Your goal
Return all of the following data unchanged, keeping every line as it appears.

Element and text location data
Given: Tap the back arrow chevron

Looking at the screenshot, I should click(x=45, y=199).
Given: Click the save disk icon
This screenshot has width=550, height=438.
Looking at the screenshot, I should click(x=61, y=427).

Answer to this exercise
Given: Tap the back arrow chevron

Looking at the screenshot, I should click(x=45, y=199).
Given: Click the save disk icon
This screenshot has width=550, height=438.
Looking at the screenshot, I should click(x=61, y=427).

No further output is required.